A hypo echoic lesion with multiple,small cysts s/o ovary in the right inguinal region. size: 2.2 & 8 cm.
Now Dr advised to go for a surgery.
I seek your valuable advise on this.
Ovarian cysts in female infants occur in about 30% of female infants. Researchers believe their formation is due to the hormones of pregnancy. Many are diagnosed prenatally.
The two treatment paths are 1) watchful waiting for small, non-echogenic cysts and 2) surgery for larger, cysts that are echogenic. A cyst that is non-echogenic is filled with only fluid that is likely to be reabsorbed over time. An echogenic cyst suggests that there is tissue as well as fluid (which could be blood). In your baby's case, the cyst is hypo-echogenic meaning that there is some degree of solid matter within the cyst placing her in a gray area for management.
Surgery for larger, echogenic cysts is recommended because there is currently no way to tell a non-cancerous cyst from a cancerous cyst using ultrasound or other imaging techniques. Larger cysts also tend to go on to torsion or twisting as well as hemorrhage, both of which are abdominal surgical emergencies. In both cases the baby's entire ovary would be lost.

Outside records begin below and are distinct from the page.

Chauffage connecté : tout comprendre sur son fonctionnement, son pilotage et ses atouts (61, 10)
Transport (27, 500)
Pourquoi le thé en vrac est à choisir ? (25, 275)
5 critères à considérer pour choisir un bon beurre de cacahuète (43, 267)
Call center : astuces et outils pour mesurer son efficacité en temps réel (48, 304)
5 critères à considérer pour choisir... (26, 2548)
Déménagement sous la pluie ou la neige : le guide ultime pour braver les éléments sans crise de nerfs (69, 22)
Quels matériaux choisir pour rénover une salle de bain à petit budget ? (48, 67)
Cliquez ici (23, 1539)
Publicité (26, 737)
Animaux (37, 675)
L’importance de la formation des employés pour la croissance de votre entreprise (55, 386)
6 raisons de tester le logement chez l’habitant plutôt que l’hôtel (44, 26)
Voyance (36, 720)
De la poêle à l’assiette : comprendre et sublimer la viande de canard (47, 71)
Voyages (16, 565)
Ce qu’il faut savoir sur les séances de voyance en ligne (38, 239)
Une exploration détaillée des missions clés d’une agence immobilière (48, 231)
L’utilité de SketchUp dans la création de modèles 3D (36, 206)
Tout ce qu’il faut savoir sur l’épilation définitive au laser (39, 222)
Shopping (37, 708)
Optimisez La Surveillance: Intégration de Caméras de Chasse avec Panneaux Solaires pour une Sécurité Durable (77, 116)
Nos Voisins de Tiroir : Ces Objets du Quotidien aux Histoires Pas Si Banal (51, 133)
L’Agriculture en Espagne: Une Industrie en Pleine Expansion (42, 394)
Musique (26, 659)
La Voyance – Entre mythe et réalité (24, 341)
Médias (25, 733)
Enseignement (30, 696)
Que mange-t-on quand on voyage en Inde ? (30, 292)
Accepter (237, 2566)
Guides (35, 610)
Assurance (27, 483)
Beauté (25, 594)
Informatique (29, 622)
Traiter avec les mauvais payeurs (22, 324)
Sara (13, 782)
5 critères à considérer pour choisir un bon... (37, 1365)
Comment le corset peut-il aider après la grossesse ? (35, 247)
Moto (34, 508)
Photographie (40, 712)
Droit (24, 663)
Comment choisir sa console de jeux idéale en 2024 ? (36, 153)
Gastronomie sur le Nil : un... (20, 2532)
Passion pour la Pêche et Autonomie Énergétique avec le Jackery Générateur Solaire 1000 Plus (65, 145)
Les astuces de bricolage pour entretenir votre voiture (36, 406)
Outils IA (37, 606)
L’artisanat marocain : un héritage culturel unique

There is no disagreement among experts that solid, echogenic, and large cysts need to be removed.
In the case of early surgery in the absence of torsion and bleeding, attempts are usually made to remove only the cyst and to preserve as much ovarian tissue as possible. Hopefully this will be the case for your daughter if you agree to proceed with surgery. It would be a very good idea to discuss the exact surgical plan with the surgeon. It is ideal to have the surgery performed by a pediatric surgeon and not a general surgeon and for the surgery to be done in a children's hospital facility where doctors and nurses understand the special physical vulnerabilities of children, especially young babies. You may want a second opinion as well.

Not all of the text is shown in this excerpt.